In the records below, one line contains "You are a GUI". Print that line and every line after it exactly, down to the final one.

§ **Task inputs**
*** Block opens ***
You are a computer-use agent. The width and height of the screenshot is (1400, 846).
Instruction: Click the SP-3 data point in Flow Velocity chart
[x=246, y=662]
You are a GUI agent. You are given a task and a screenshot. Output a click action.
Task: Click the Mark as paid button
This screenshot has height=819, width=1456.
*** Block closes ***
§ **Finished task**
You are a GUI agent. You are given a task and a screenshot. Output a click action.
Task: Click the Mark as paid button
This screenshot has height=819, width=1456.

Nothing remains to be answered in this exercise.